Credit Card & Deposit for Rentals Recommended

This is a rental company policy, not a legal requirement. Most rental companies require a valid credit card in the driver's name at pickup and place a hold as a security deposit, which is released upon return of the vehicle. The deposit amount and accepted card types vary by provider. Debit cards are often not accepted. Check your chosen company's terms in advance, as policies differ significantly.

Right-Hand Traffic & Driving Rules Required

Bosnia and Herzegovina drives on the right side of the road. Seat belts are mandatory for all occupants, and daytime use of headlights is required year-round. The legal blood alcohol limit is very low (0.03%), effectively a near-zero tolerance policy. In Sarajevo, trams generally have priority, give way to them when their path crosses yours. Speed limits are posted in km/h, and many roads outside major cities are narrow and winding through mountainous terrain, so allow extra travel time compared to what a map may suggest.

Helpful Tips

Sarajevo International Airport (SJJ) typically has a wider selection of rental companies than city center offices. But airport surcharges apply, compare total costs including the surcharge before booking, as a short taxi ride into the city center to pick up from a non-airport office can sometimes offset limited airport availability at smaller operators.

Before driving off, photograph every scratch and dent on the vehicle and confirm the damage report matches, Bosnia's mountainous roads include stretches of rough or unpaved surface, on secondary routes, and you may be charged for underbody or bodywork damage that was pre-existing; ask explicitly whether the insurance covers gravel roads and travel into rural areas, as policies vary significantly between companies.

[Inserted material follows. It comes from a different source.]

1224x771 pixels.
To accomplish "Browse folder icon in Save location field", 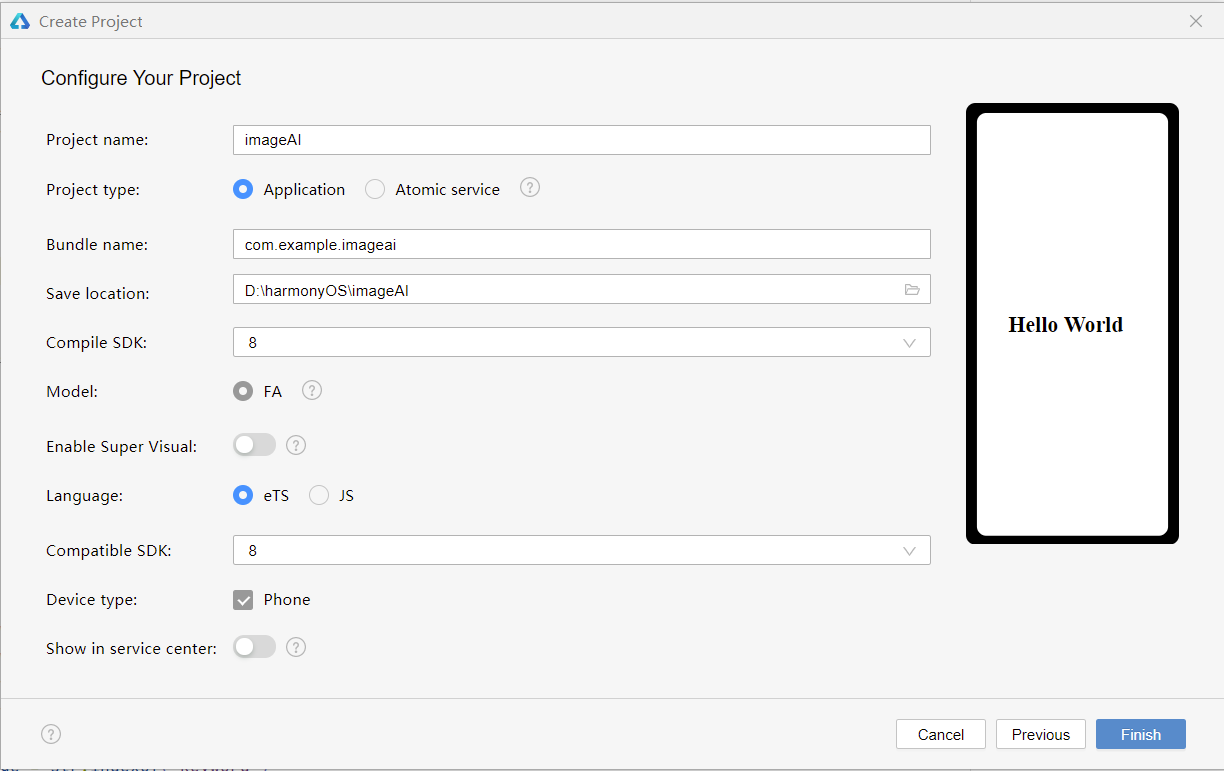I will pyautogui.click(x=912, y=290).
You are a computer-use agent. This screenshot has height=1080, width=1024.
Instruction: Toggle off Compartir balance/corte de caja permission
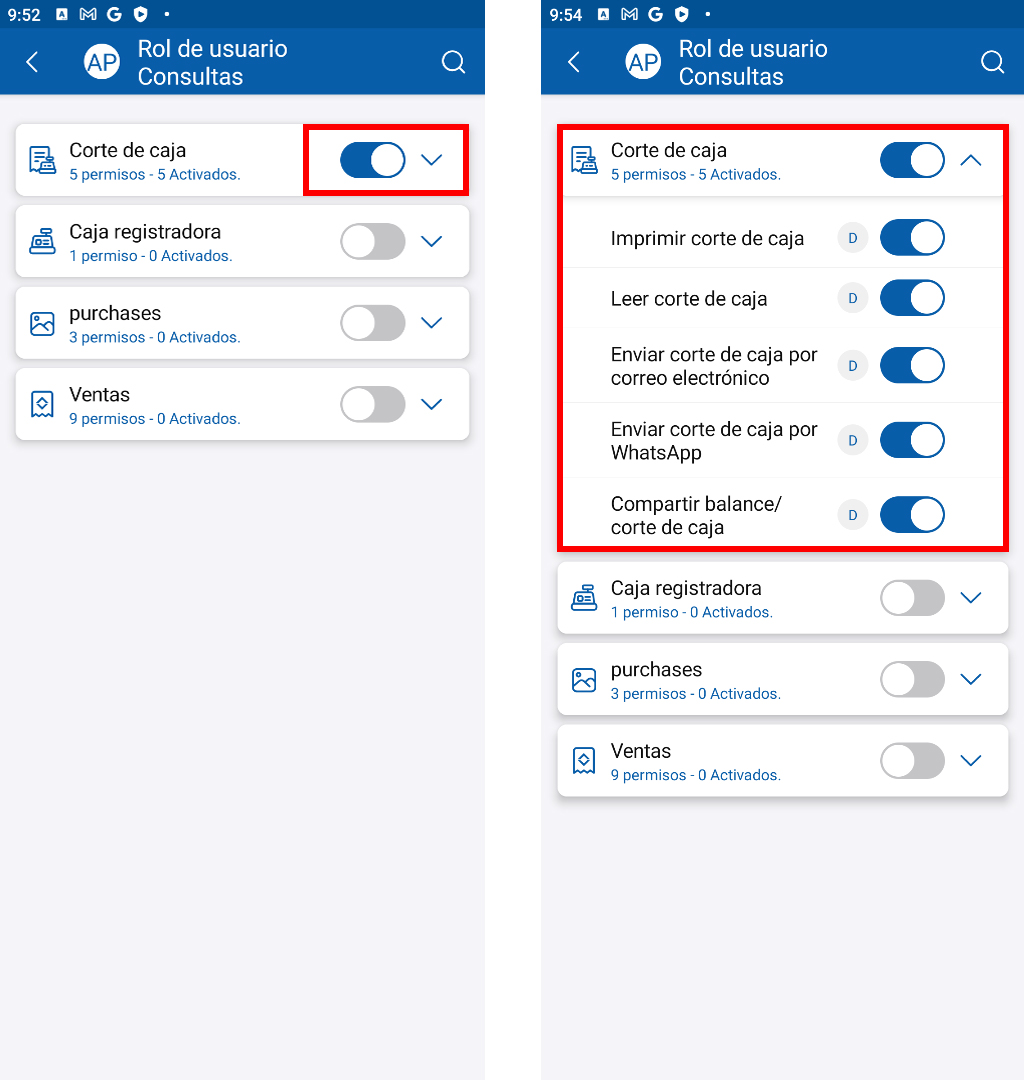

Download offline maps before your trip, Google Maps generally works for main routes and cities. But coverage of rural mountain roads and smaller villages can be incomplete or show outdated routing. Apps built on OpenStreetMap data tend to have better coverage of Bosnia's secondary roads and unpaved tracks.

Most rental cars in Bosnia run on diesel or euro-grade petrol, confirm the fuel type before you leave the lot and plan fill-ups in advance when heading into mountainous or rural areas, as stations become sparse outside cities and along mountain passes. The standard arrangement is full-to-full, but always confirm the fuel policy at pickup since some local operators use different terms.

Parking in the historic cores of Sarajevo and Mostar is extremely limited and largely restricted, look for signed paid parking zones on the periphery of the old towns rather than trying to drive into the centers; overnight, ask your accommodation about designated parking, as street parking rules are often poorly signed and enforcement practices vary by municipality.

Driving Warnings

Dipped headlights are legally required at all times, day and night, year-round, not just in tunnels or bad weather. Police actively enforce this and will issue on-the-spot fines to drivers caught without them, which catches many visitors from countries where daytime lights are optional.

Bosnia and Herzegovina still has unmarked landmine fields remaining from the 1990s conflict, in rural and mountainous areas. Never drive off paved or well-maintained roads, never pull onto unpaved shoulders in unfamiliar areas, and treat any red-and-white skull warning signs as absolute no-go zones.

The legal blood alcohol limit is 0.03% BAC, effectively zero tolerance and far stricter than the 0.05% or 0.08% limits common across much of Europe and North America. Even a single drink can put you over the threshold, and penalties include heavy fines and potential vehicle impoundment.

Winter tires are legally mandatory from November through April, and mountain roads, through the Dinaric Alps, can become treacherous with ice, fog, and sudden snowfall well outside those months. Many mountain routes are narrow, lack guardrails, and share the road with slow-moving trucks, so allow significantly more travel time than GPS estimates suggest.